Posteado el 22 marzo, 2017 Por en Críticas con 274 Visitas

Crudo

GRAVE CARÁTULA

CRUDO (“Grave”), de Julie Ducournau. 2016.

Una brutal propuesta sobre la identidad, el cuerpo y la sexualidad

El debut de Julie Ducournau en el largometraje viene cargado de polémica por la trayectoria que ha tenido el film por distintos festivales, especialmente en el de Toronto, donde la (mala) publicidad anunciaba que algunos espectadores habían sufrido desmayos durante el visionado de la cinta. Este discutible argumento de promoción, que provocó que mucha gente empezara a hablar de la película desde hace meses, supone por otro lado el peor favor que se le puede hacer a nivel artístico, pues destacar únicamente su componente gore, no apto para estómagos sensibles, es restarle valor al conjunto de forma muy injusta. Aunque no se puede soslayar, evidentemente, su clara intención de epatar, Crudo es eso y mucho más, afortunadamente.

La película presume de una agudeza y una inteligencia muy superior a la media predominante. La de Ducournau es una propuesta sobre la sexualidad, la conciencia y la aceptación del cuerpo (tanto del propio como del ajeno); en definitiva, un coming-of-age en toda regla. No es casualidad que la protagonista se llame Justine (Garance Marillier) como la desdichada heroína de la obra del Marqués de Sade, y como ocurría con aquélla, la suya es una historia sobre la evolución interior y el descubrimiento del gusto por prácticas aberrantes que obedecen a su naturaleza más intrínseca.

Justine es una disciplinada estudiante de veterinaria vegana, como el resto de su familia. Al comenzar el primer año en la facultad, donde coincide con su hermana mayor Alexia (Ella Rumpf), ya en segundo curso, la protagonista empieza a experimentar un gusto por el consumo de carne cruda. La experiencia en la facultad, donde comparte habitación con su amigo gay Adrien (Rabah Nait Oufella), es una forma de liberación de la vigilancia paterna, un camino para descubrirse a sí misma. Alejada de los elementos propios del cine de terror, Crudo nos ofrece una ambientación asfixiante e hipnótica, carente de realismo, para que de este modo nos centremos en la evolución interior de la protagonista, la cual es principalmente la razón de ser del film.

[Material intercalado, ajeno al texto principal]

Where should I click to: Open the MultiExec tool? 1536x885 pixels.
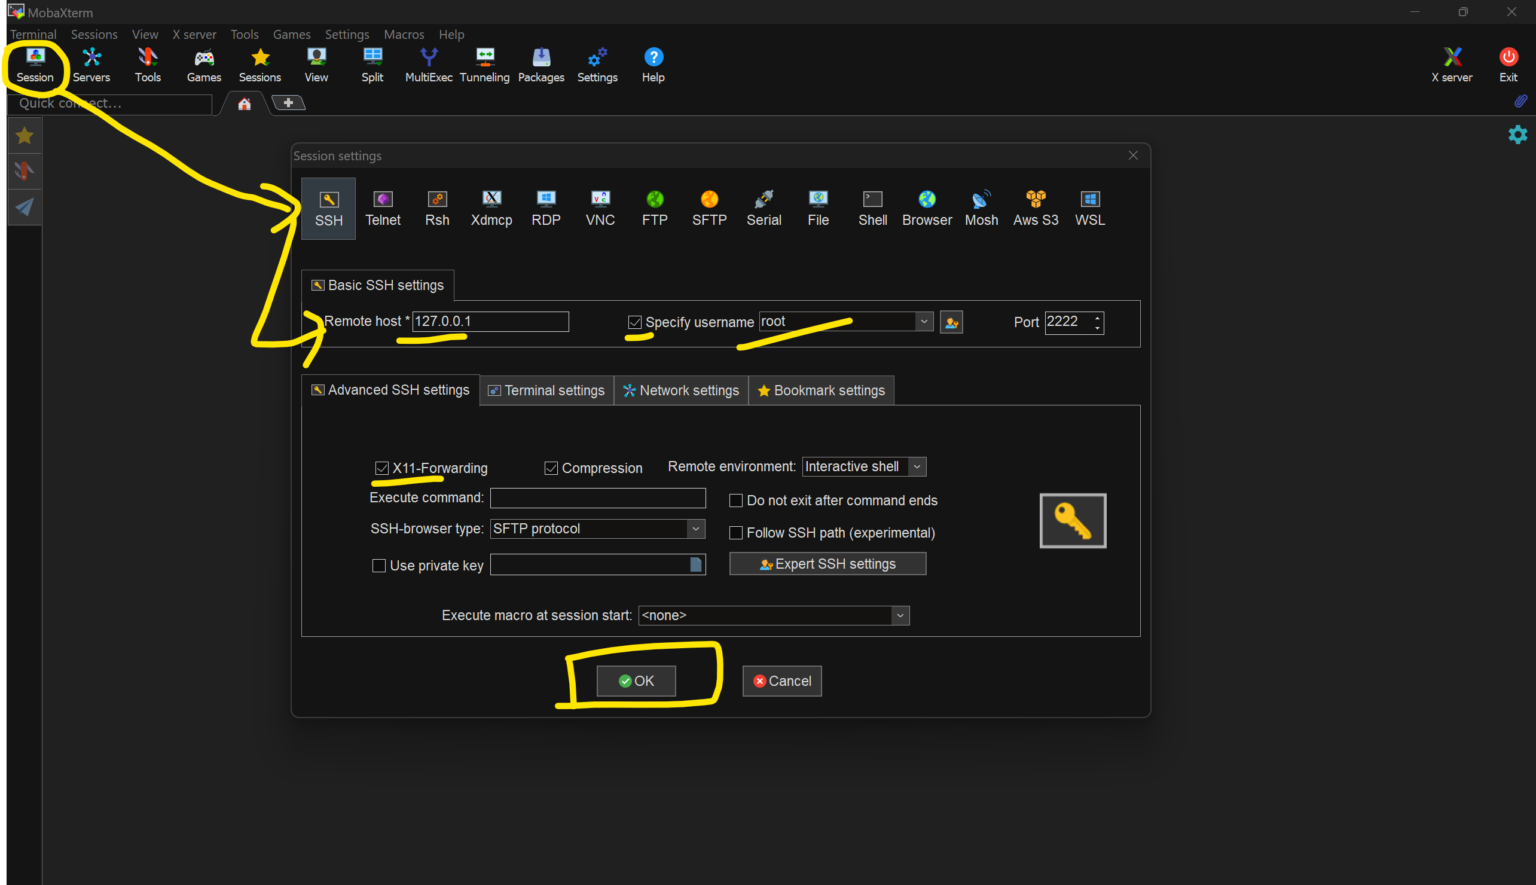[x=428, y=63]
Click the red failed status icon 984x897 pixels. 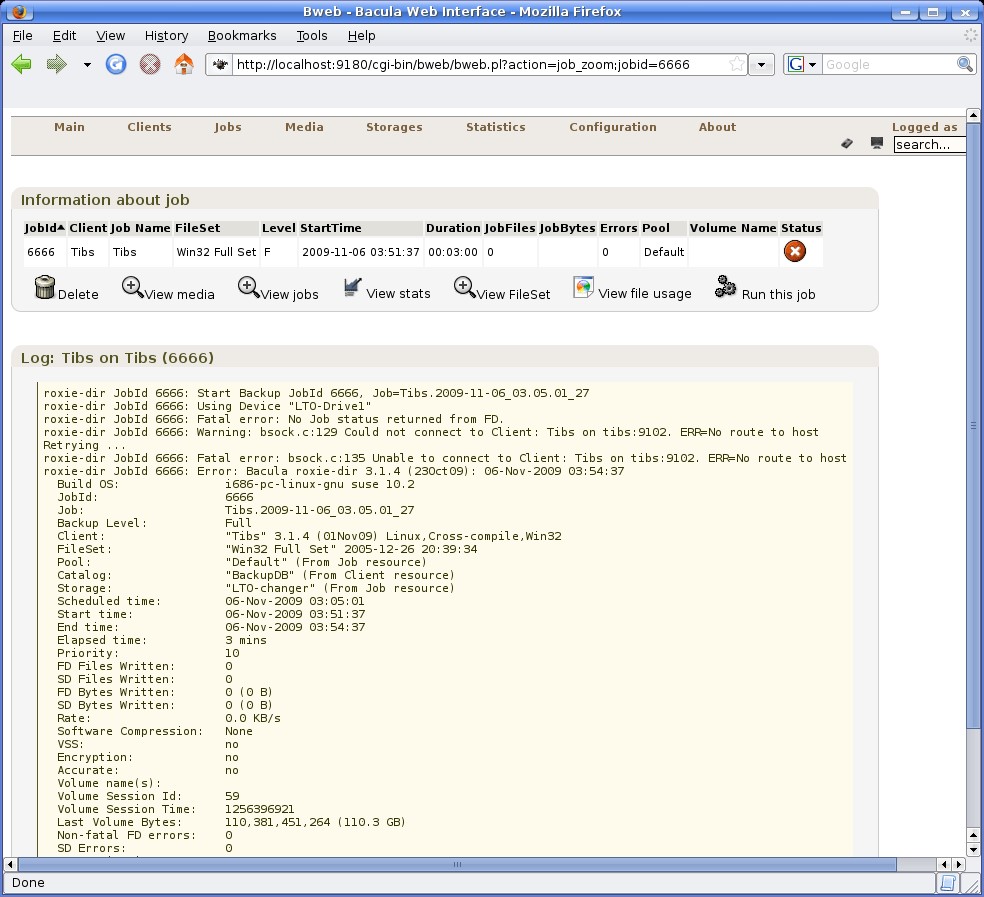795,251
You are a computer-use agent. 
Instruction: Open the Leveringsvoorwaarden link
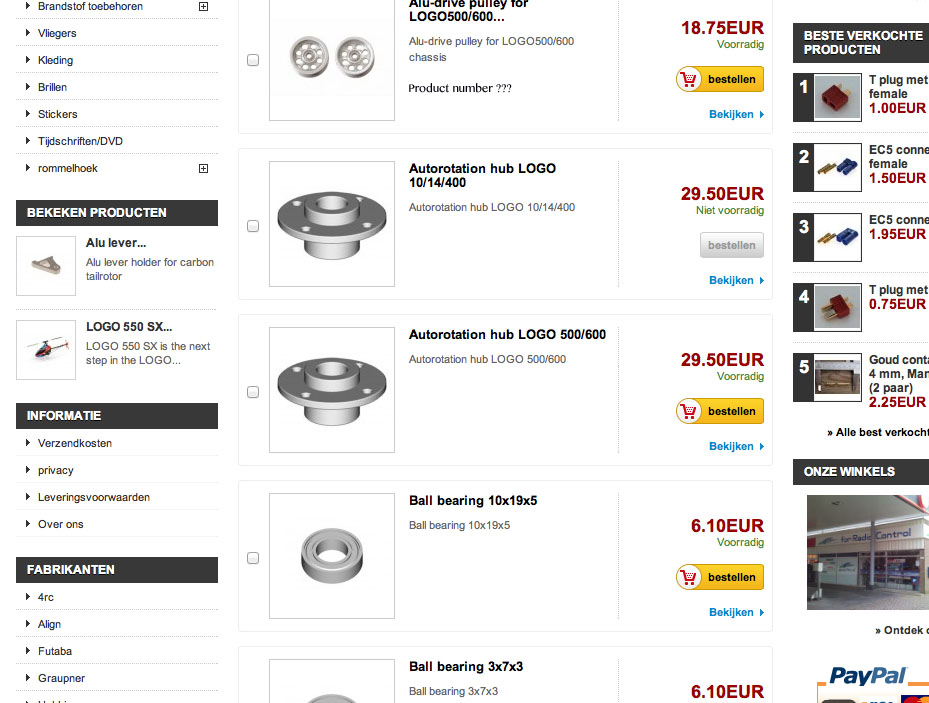(95, 497)
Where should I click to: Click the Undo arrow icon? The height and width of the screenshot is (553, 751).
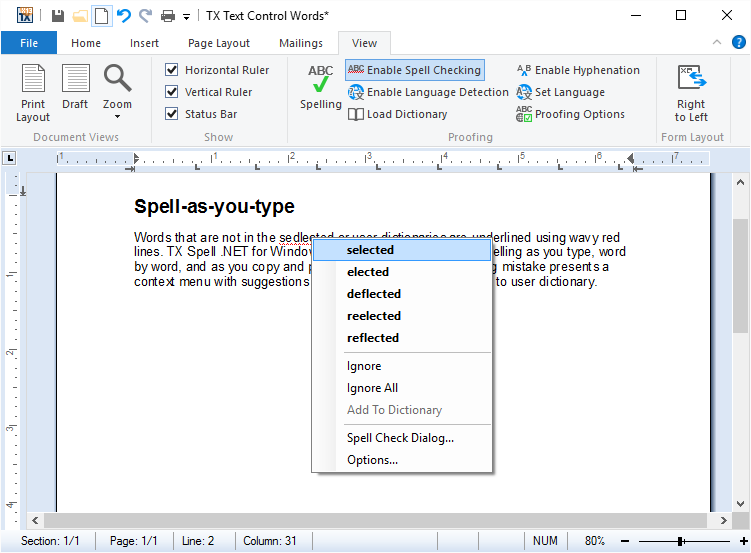(123, 16)
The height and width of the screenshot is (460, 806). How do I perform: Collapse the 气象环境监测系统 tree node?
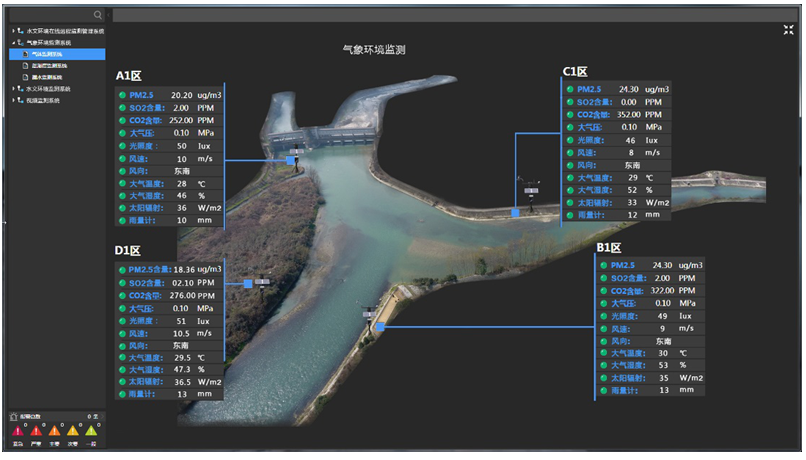[14, 43]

Ducournau, quien asegura que de pequeñita se quedó fascinada viendo La matanza de Texas (Tobe Hooper, 1974), cita como una de sus influencias la poética de la Nueva Carne de Cronenberg, y crea un universo estilísticamente innovador que cumple su función a la perfección. La música, protagonista principal en las extremas fiestas universitarias, donde también se castiga a los novatos en una especie de protocolo tribal en el que se consiente la brutalidad (los adultos nunca participan de esta realidad), canaliza una sensación de angustia que también experimentamos con las escenas impactantes del film. En especial, el pasaje musical en la escena en la que Justine baila delante del espejo, más que sensualmente, al ritmo de la brutal “Plus putes que toutes les putes” del dúo Orties, certificando su definitiva pérdida de la inocencia y un futuro abocado a la lujuria, es realmente fascinante.

La relación enre las hermanas es otro de los puntos álgidos del film. Justine busca en Alexia una guía y una protección, y así ocurre, pero ésta la empuja, siguiendo su naturaleza, hacia un camino totalmente inesperado que nada tiene que ver con el trazado por sus padres. El espectador fan de Cronenberg sabrá reconocer referencias y pequeños homenajes al maestro, como en la escena de la carretera, una de las más violentas del conjunto, o en las secuencias en las que los estudiantes llevan a cabo prácticas con material quirúrgico.

La realizadora, que utiliza la “inocente” degustación de un trozo de riñón de conejo para desatar la voracidad de Justine, se exhibe con escenas de una gran brutalidad (entre todas, la depilación de ingles quizás se lleva la palma), pero sabe también hilar fino con un humor negro que raya a gran nivel sin echar por tierra la construcción de unos mecanismos con los que reflexiona sobre la libertad, la obediencia, la rebeldía y el instinto.

En definitiva, Crudo no es simplemente una película sobre el tránsito hacia la vida adulta, sino todo un viaje interior con una ambientación onírica en el que se cuestiona una gran variedad de temas, resultando además tremendamente entretenida. ¿Qué más se le puede pedir?